Why does ABN AMRO want to tackle this problem?

‘Banking for better, for generations to come’: that is our bank’s purpose. A better world begins with our financial system being used honestly, so we don’t want a single criminal or terrorist abusing it. We’ll also be one step closer to a better world if we can track down human trafficking and labour exploitation. Analysing financial transactions smartly will help make that possible. In recent years we’ve invested heavily in combating abuse of the financial system, in part by hiring hundreds of extra people to work on this; we now have a total of around 1,600 ‘digital detectives’. We’re also investing in product innovation and digitalisation. In fact, we’re doing everything we can to do our work even more effectively. That’s more important than ever, seeing as the Dutch public prosecutor announced in September 2019 that it was starting a criminal investigation into ABN AMRO. The public prosecutor is investigating whether our client files were in order in the past and whether we reported unusual transactions and ended our relationship with certain clients on time.

How does money laundering work?

Let’s say you want to launder a hefty sum of dirty money – a million euros in cash that you made dealing drugs. You could, of course, use the money to buy groceries at the supermarket, but you wouldn’t get through all that cash in a hundred years. It would go more quickly if you bought your dream home with 50- or 100-euro notes. But the seller probably wouldn’t accept this and would report it to the police. So if you wanted to live a life of luxury with that illicit money, you’d need to ‘place’ it in the financial system. For example, by very gradually depositing it into bank accounts. Once you’ve done this, the money would need to be circulated until nobody could detect its origin and then invested in the ‘legitimate’ world.

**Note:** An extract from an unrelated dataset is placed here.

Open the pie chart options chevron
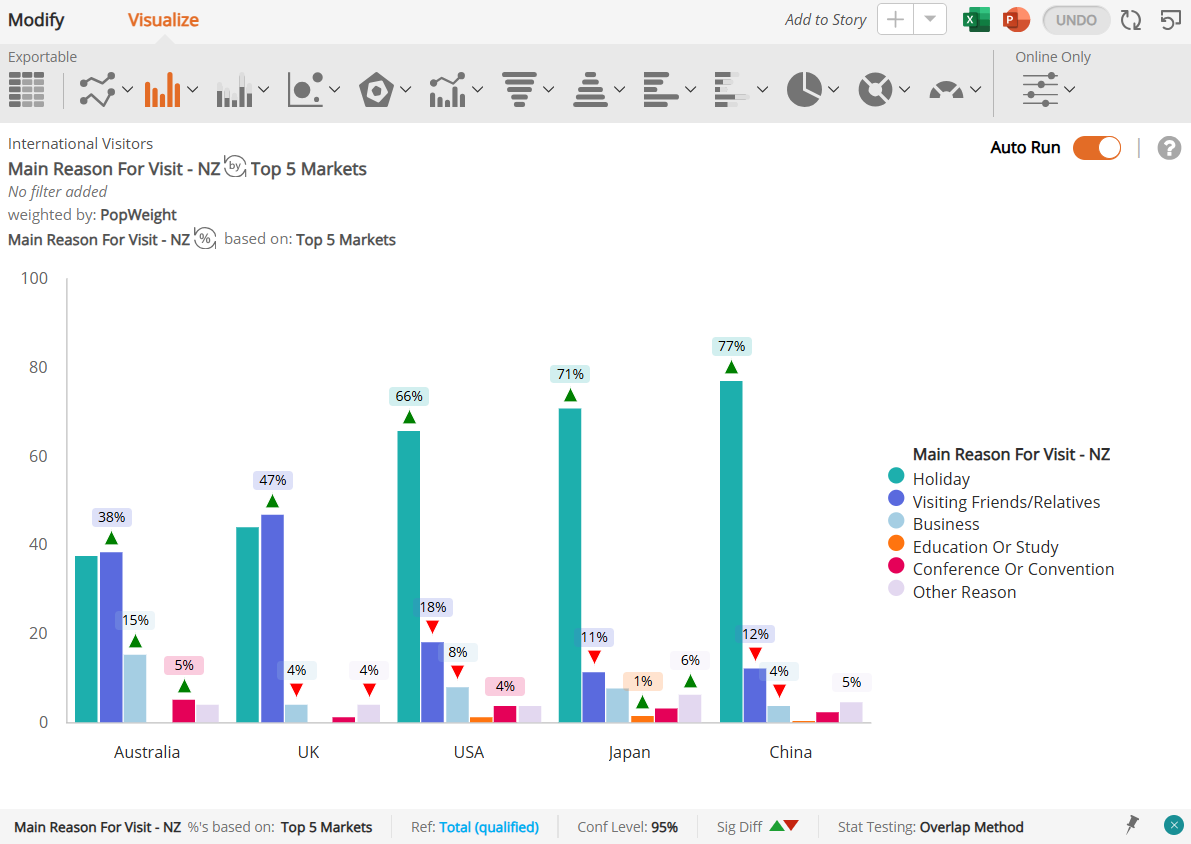 click(833, 90)
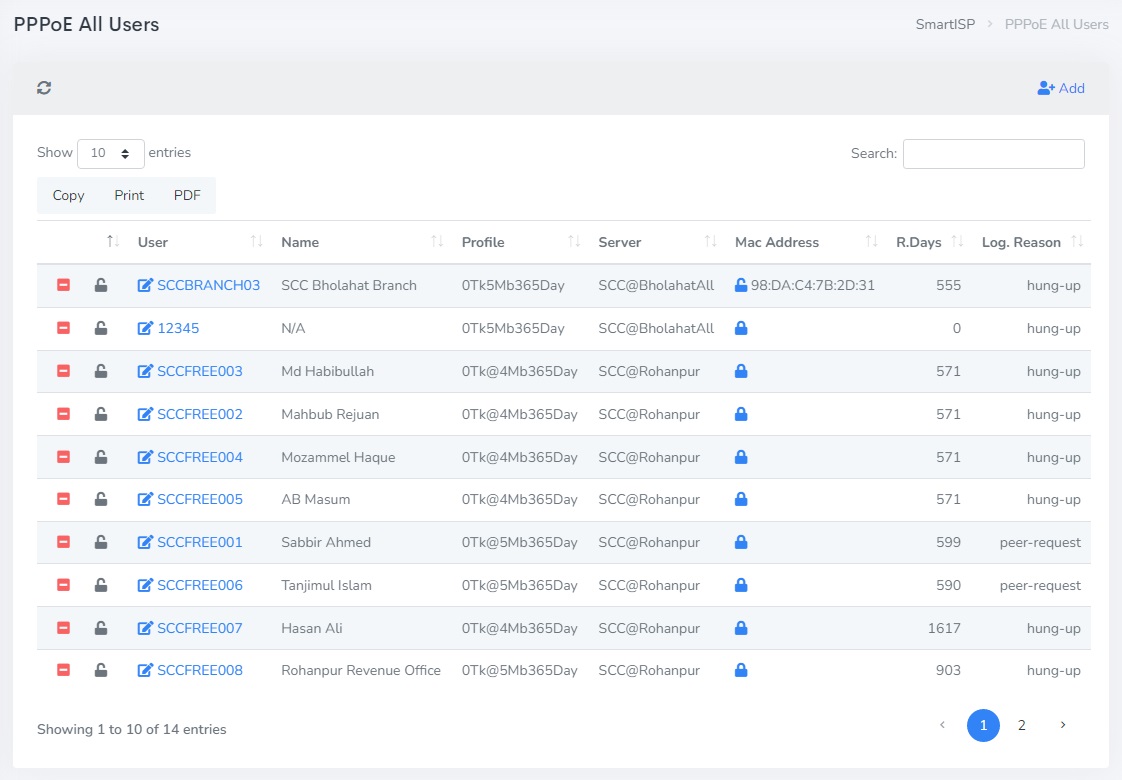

And how do banks detect financial crime?

In many different ways. To start with, by doing customer due diligence or ‘know-your-customer’ (kyc) check. That means knowing who our clients are and understanding why they want to do business with us. Part of this involves scanning public sources fully automatically for suspicious behaviour, such as criminal convictions or newspaper articles. To do this, we use sophisticated software containing information from 100,000 public sources in 240 countries. If a company has committed fraud, for example, we refuse to take them on as a new client. If we are concerned that an existing client might be involved in money laundering, we engage with the client – and we end the relationship if they cannot convince us to the contrary. And we keep a watchful eye on high-risk clients by monitoring their transactions extra closely.

All transactions performed through the bank are analysed using smart scenarios for deviations from normal payment transactions. Every day, these scenarios generate more than one hundred unusual transactions. If our ‘financial crime investigators’ have analysed an unusual transaction and are still unable to explain it, the relationship manager phones the client and asks for clarification. If the client is unable to do so satisfactorily, we report the transaction to the Financial Intelligence Unit (FIU) through the Unusual Transactions Disclosure Office (Dutch acronym: MOT). The FIU will then look into the situation and, if necessary, call in the investigation service.

For a better world

As you can see, we’re able to detect quite a lot of financial crime. But we still miss some illegal transactions because criminals are continuously thinking up new ways of tricking the system. That’s why we constantly adapt our scenarios and introduce new and smart ways to detect unusual transactions. After all, a better world begins with our financial system being used honestly.